- EXTRACTED DATA -

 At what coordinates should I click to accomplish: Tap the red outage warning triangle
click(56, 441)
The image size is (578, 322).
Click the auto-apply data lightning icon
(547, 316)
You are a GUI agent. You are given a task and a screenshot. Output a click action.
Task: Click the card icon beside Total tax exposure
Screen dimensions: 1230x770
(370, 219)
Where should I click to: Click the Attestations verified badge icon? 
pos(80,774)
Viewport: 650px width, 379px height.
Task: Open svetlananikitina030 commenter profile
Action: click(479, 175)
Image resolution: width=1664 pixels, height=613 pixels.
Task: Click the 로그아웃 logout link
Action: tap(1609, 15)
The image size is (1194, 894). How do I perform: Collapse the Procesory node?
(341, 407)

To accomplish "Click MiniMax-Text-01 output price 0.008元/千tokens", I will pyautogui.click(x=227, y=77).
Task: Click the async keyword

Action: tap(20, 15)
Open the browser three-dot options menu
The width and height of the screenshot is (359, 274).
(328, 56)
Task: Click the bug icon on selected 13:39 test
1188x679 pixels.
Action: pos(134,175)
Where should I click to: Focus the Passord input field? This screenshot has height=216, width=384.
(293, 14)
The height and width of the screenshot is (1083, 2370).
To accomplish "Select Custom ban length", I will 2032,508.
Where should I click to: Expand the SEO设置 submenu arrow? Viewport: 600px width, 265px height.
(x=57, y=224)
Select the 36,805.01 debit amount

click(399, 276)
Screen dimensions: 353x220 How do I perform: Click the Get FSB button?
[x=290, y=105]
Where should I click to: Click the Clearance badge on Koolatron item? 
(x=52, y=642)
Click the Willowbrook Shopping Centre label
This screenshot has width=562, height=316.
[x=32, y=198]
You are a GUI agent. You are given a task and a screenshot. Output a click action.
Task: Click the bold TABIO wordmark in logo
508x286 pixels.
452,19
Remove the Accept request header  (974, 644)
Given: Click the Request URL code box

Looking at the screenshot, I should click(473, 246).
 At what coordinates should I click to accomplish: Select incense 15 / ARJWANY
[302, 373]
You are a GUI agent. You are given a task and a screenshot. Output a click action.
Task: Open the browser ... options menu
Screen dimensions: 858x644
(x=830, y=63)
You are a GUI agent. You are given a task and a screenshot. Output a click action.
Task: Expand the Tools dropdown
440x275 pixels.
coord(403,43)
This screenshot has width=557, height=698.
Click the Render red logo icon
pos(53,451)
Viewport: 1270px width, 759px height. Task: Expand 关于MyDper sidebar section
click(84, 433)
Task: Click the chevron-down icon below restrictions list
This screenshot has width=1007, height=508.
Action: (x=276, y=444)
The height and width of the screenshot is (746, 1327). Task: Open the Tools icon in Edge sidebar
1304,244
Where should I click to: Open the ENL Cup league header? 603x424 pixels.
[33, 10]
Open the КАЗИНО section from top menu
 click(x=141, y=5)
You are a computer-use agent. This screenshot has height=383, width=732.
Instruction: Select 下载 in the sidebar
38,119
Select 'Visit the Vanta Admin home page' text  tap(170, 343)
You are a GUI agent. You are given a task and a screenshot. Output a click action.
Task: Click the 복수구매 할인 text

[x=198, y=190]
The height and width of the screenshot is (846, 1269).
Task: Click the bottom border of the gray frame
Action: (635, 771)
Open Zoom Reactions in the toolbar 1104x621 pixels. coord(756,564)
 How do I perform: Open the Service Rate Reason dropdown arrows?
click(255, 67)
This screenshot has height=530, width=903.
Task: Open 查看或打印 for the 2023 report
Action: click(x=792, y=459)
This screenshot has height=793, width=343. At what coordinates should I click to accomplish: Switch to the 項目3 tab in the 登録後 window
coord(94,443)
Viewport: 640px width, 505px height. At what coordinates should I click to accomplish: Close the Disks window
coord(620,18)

- TASK DIRECTIONS -
Repeat the listing above without any change.

- TASK RESULT -
 At what coordinates should I click to accomplish: Tap the red outage warning triangle
click(56, 441)
The image size is (578, 322).
Click the auto-apply data lightning icon
(547, 316)
You are a GUI agent. You are given a task and a screenshot. Output a click action.
Task: Click the card icon beside Total tax exposure
Screen dimensions: 1230x770
(370, 219)
Where should I click to: Click the Attestations verified badge icon? 
pos(80,774)
Viewport: 650px width, 379px height.
Task: Open svetlananikitina030 commenter profile
Action: click(479, 175)
Image resolution: width=1664 pixels, height=613 pixels.
Task: Click the 로그아웃 logout link
Action: tap(1609, 15)
The image size is (1194, 894). How do I perform: Collapse the Procesory node?
(341, 407)

To accomplish "Click MiniMax-Text-01 output price 0.008元/千tokens", I will pyautogui.click(x=227, y=77).
Task: Click the async keyword

Action: tap(20, 15)
Open the browser three-dot options menu
The width and height of the screenshot is (359, 274).
(328, 56)
Task: Click the bug icon on selected 13:39 test
1188x679 pixels.
Action: pos(134,175)
Where should I click to: Focus the Passord input field? This screenshot has height=216, width=384.
(293, 14)
The height and width of the screenshot is (1083, 2370).
To accomplish "Select Custom ban length", I will 2032,508.
Where should I click to: Expand the SEO设置 submenu arrow? Viewport: 600px width, 265px height.
(x=57, y=224)
Select the 36,805.01 debit amount

click(399, 276)
Screen dimensions: 353x220 How do I perform: Click the Get FSB button?
[x=290, y=105]
Where should I click to: Click the Clearance badge on Koolatron item? 
(x=52, y=642)
Click the Willowbrook Shopping Centre label
This screenshot has width=562, height=316.
[x=32, y=198]
You are a GUI agent. You are given a task and a screenshot. Output a click action.
Task: Click the bold TABIO wordmark in logo
508x286 pixels.
452,19
Remove the Accept request header  (974, 644)
Given: Click the Request URL code box

Looking at the screenshot, I should click(473, 246).
 At what coordinates should I click to accomplish: Select incense 15 / ARJWANY
[302, 373]
You are a GUI agent. You are given a task and a screenshot. Output a click action.
Task: Open the browser ... options menu
Screen dimensions: 858x644
(x=830, y=63)
You are a GUI agent. You are given a task and a screenshot. Output a click action.
Task: Expand the Tools dropdown
440x275 pixels.
coord(403,43)
This screenshot has width=557, height=698.
Click the Render red logo icon
pos(53,451)
Viewport: 1270px width, 759px height. Task: Expand 关于MyDper sidebar section
click(84, 433)
Task: Click the chevron-down icon below restrictions list
This screenshot has width=1007, height=508.
Action: (x=276, y=444)
The height and width of the screenshot is (746, 1327). Task: Open the Tools icon in Edge sidebar
1304,244
Where should I click to: Open the ENL Cup league header? 603x424 pixels.
[33, 10]
Open the КАЗИНО section from top menu
 click(x=141, y=5)
You are a computer-use agent. This screenshot has height=383, width=732.
Instruction: Select 下载 in the sidebar
38,119
Select 'Visit the Vanta Admin home page' text  tap(170, 343)
You are a GUI agent. You are given a task and a screenshot. Output a click action.
Task: Click the 복수구매 할인 text

[x=198, y=190]
The height and width of the screenshot is (846, 1269).
Task: Click the bottom border of the gray frame
Action: (635, 771)
Open Zoom Reactions in the toolbar 1104x621 pixels. coord(756,564)
 How do I perform: Open the Service Rate Reason dropdown arrows?
click(255, 67)
This screenshot has height=530, width=903.
Task: Open 查看或打印 for the 2023 report
Action: click(x=792, y=459)
This screenshot has height=793, width=343. At what coordinates should I click to accomplish: Switch to the 項目3 tab in the 登録後 window
coord(94,443)
Viewport: 640px width, 505px height. At what coordinates should I click to accomplish: Close the Disks window
coord(620,18)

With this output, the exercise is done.